- Data provided
▼
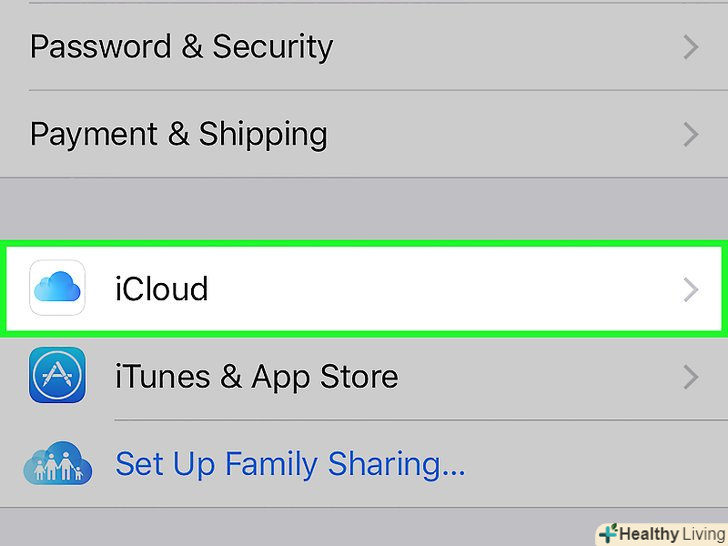Open the Password & Security settings

tap(181, 46)
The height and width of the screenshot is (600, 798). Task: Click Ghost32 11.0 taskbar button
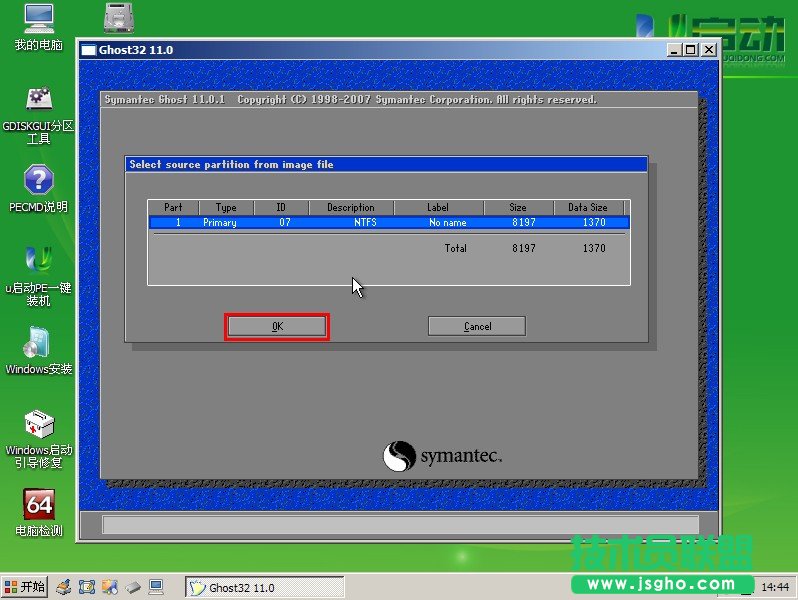pyautogui.click(x=265, y=587)
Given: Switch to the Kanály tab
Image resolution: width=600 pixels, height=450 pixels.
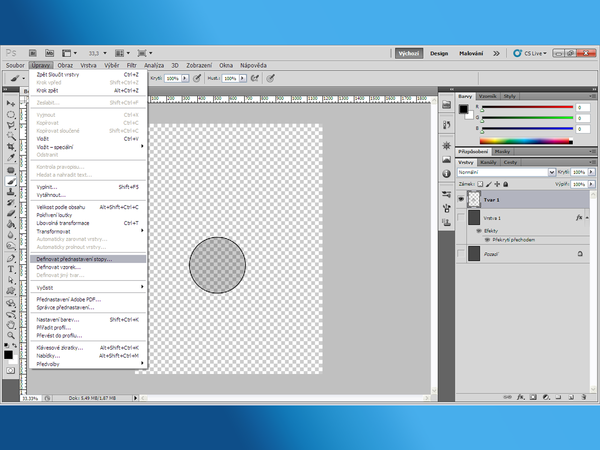Looking at the screenshot, I should point(489,161).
▲
- Given request
Render the data above as a numbered list, one line per item. Skip blank lines and leave out the pictures.

- Exercise answer
1. Open the Password & Security settings
2. tap(181, 46)
3. The height and width of the screenshot is (600, 798). Task: Click Ghost32 11.0 taskbar button
4. pyautogui.click(x=265, y=587)
5. Given: Switch to the Kanály tab
6. Image resolution: width=600 pixels, height=450 pixels.
7. Looking at the screenshot, I should point(489,161).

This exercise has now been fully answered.